═════ Document text ═════

You’ll also have to strategize how to conduct yourself in combat, managing your health, energy and magic bars. Attacking, blocking, dodging and running take up energy, so you can’t just wail on everything and expect to come out unscathed (except for maybe if you’re a warrior with a long enough weapon). Each enemy has patterns to look out for, and it’s your ability to discern these patterns that will prove to be your greatest weapon. Does the enemy run around a lot before leaping with a slash? Then stay your ground, strafe to avoid the downward slash and then follow up with a back attack to lock the enemy in backstab animation and then finish it while it’s down. Even normal minions can be tricky, so it’s especially important to recognize this with bosses. Thankfully, as difficult as the boss characters in Lords of the Fallen can be, they adhere to the same rules as the minions, meaning that you’ll have to recognize a pattern and then adopt a strategy that counters it. Unfortunately, this makes it so that some bosses feel like busywork and can have you performing the same moves for minutes on end, depending on your gear and attributes. The game, it’s sad to say, can feel stale because of this, which is a shame because boss battles are supposed to be exciting, not made to feel like a chore. The attempt is appreciated, but Lords of the Fallen could have learned a thing or two from The Legend of Zelda’s boss battles.
Fans of Dark Souls will be right at home with Lords of the Fallen’s controls, since they are very similar. You get a dodge, a targeting button, an attack, a block, a button that switches you from a one-handed/shield configuration to a two-handed configuration, a parry, an item button and magic button. It’s pretty much the same button layout, but with slightly different functions. These controls might make it easier for Dark Souls players to pick up and play Lords of the Fallen, or turn them off completely because of how similar it is.

═════ Listed entries ═════

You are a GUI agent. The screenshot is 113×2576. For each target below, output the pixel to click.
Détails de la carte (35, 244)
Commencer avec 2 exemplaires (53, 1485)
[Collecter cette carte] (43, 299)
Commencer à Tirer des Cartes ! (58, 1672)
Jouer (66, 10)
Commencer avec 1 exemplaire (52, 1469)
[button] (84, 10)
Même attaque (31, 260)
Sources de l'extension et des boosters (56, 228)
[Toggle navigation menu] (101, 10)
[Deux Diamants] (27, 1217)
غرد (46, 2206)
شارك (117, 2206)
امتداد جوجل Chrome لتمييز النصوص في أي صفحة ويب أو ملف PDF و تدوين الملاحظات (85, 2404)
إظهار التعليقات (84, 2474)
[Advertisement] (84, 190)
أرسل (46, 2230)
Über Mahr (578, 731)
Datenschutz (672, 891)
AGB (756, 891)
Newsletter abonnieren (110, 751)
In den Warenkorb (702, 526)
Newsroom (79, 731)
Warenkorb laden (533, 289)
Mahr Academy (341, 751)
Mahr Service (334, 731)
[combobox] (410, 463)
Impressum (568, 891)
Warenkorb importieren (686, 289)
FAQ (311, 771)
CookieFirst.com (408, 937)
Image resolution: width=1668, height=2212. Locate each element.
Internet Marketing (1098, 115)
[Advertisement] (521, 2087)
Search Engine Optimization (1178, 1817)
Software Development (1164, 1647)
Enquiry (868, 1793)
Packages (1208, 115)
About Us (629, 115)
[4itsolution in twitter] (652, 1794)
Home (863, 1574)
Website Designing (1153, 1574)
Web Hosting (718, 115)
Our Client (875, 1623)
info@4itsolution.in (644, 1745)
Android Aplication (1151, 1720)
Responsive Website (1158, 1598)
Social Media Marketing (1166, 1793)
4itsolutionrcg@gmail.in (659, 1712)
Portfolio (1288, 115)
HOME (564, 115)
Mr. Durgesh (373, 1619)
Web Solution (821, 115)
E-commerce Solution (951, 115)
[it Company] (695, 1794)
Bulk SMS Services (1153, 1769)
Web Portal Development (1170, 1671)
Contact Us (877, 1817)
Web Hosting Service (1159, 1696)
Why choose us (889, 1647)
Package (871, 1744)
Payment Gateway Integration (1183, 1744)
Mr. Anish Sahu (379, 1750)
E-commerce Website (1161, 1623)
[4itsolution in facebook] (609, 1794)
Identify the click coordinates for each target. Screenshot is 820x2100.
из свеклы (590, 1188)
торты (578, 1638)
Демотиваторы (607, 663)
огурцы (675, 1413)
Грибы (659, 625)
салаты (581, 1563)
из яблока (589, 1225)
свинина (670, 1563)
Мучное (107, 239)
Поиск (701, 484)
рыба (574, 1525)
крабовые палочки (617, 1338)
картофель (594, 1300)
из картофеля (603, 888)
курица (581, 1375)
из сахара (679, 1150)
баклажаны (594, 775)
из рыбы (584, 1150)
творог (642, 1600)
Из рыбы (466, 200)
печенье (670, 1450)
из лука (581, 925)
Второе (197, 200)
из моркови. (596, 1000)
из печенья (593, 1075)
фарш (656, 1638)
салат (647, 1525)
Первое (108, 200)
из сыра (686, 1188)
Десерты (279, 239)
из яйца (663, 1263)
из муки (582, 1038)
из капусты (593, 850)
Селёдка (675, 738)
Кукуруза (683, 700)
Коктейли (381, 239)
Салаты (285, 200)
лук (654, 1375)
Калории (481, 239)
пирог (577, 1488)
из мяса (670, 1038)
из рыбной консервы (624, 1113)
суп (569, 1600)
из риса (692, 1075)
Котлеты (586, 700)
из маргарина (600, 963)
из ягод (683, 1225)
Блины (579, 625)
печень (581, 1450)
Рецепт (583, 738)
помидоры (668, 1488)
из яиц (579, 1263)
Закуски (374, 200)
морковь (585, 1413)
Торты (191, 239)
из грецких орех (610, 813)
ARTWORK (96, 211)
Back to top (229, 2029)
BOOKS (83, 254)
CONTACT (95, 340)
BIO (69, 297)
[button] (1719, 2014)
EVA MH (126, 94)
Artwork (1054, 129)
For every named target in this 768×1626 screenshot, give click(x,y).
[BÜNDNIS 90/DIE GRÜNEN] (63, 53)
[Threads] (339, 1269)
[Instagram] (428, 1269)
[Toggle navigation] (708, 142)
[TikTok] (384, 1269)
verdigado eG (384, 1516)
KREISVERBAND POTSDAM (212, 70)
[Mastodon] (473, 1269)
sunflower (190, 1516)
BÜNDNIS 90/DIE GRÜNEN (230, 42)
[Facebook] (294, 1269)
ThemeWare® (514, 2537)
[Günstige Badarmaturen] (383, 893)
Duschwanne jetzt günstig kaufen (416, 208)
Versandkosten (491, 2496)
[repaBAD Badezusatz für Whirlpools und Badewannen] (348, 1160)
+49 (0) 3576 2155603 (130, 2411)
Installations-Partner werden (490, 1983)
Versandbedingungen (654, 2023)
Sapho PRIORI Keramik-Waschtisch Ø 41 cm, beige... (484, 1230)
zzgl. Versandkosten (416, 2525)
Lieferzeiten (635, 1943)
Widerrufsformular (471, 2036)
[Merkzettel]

═════

» **Exercise objective**:
Could you write out, word for word, the stretch of the Lords of the Fallen passage from "Fans of Dark" through "similar it is."? This material has no connection to the Lords of the Fallen passage.

» **Output for this task**:
Fans of Dark Souls will be right at home with Lords of the Fallen’s controls, since they are very similar. You get a dodge, a targeting button, an attack, a block, a button that switches you from a one-handed/shield configuration to a two-handed configuration, a parry, an item button and magic button. It’s pretty much the same button layout, but with slightly different functions. These controls might make it easier for Dark Souls players to pick up and play Lords of the Fallen, or turn them off completely because of how similar it is.